El sector del motor en Brasil se ralentiza

La crisis que atraviesa Argentina parece empezar a extender sus "tentáculos" por los países vecinos. Brasil ha salido de un primer semestre bueno, pero los expertos anuncian un próximo bache en la economía brasileña.

Durante los últimos años, las buenas condiciones económicas y financieras que ofrecía Brasil han servido para que numerosas compañías automovilísticas se decidieran por este país y no otro para abrir sus factorías.

Esta corriente de inversión se vio respaldada por la crisis que comenzó a afectar a Argentina el pasado año y que hoy se mantiene.

Sin embargo, las cosas parecen estar cambiando. En las últimas semanas varias automovilísticas han decidido recortar sus producciones ante las previsiones para el segundo semestre del año, que hablan de una fuerte caída en la demanda.

Los motivos que apuntan los expertos son el racionamiento eléctrico, los altos tipos de interés y la posibilidad del contagio de la crisis argentina. Además, el consumo interno se ha retraído, ya que los brasileños no están dispuestos a pagar los altos intereses que gravan los créditos.

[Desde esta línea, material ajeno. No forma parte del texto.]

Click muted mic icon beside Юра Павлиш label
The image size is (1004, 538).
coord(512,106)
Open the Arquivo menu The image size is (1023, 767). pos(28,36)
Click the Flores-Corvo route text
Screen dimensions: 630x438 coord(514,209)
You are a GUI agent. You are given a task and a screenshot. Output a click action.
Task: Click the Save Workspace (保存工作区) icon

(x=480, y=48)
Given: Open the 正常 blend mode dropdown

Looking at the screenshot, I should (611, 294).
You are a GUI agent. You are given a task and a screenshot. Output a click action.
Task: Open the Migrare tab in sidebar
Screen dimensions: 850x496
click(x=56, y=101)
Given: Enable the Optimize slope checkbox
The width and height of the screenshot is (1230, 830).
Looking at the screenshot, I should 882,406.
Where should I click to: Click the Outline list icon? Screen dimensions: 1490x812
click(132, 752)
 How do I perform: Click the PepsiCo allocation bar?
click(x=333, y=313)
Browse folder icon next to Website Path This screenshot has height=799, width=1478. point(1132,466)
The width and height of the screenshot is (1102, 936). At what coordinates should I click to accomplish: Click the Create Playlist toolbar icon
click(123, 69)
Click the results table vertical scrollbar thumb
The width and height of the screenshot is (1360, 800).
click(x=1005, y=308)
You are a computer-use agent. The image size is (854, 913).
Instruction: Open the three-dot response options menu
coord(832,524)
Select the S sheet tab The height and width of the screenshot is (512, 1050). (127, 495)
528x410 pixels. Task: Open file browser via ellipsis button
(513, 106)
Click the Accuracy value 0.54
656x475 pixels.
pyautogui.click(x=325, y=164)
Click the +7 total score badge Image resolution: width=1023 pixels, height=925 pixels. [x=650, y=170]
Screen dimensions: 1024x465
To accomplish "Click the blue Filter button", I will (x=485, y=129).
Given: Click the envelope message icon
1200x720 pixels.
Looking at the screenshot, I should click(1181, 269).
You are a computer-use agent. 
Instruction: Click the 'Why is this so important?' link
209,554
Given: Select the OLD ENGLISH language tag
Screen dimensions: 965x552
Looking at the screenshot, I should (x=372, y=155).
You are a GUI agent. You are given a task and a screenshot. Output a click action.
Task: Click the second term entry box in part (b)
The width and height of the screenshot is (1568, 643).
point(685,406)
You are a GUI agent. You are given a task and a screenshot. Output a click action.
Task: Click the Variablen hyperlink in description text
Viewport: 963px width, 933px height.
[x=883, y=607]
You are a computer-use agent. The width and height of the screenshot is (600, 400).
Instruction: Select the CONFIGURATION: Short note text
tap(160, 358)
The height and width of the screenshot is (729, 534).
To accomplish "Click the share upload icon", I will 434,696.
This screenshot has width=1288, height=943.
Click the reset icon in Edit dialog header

Por el momento, unos 23.000 trabajadores de Ford, Volkswagen, Fiat, Renault y Honda se han visto obligados a tomar vacaciones durante casi medio mes.

La Asociación Nacional de Fabricantes de Vehículos en Brasil (Anfavea) ha declarado que los pronósticos de producción se están manteniendo hasta ahora, pero cree que tendrá que reducirse para el segundo semestre. Es más, se calcula que la producción durante 2001 no sobrepasará 1,6 millones de unidades, lo que significa en torno a la mitad de la capacidad de las factorías de coches en Brasil.

En junio la fabricación sufrió un empujón del 9 por ciento, con respecto al mismo mes de 2000, pero bajó respecto al quinto mes del año, cuando las compañías fabricantes de coches decidieron producir más para evitar los problemas que se avecinaban por los cortes del racionamiento eléctrico previstos para junio.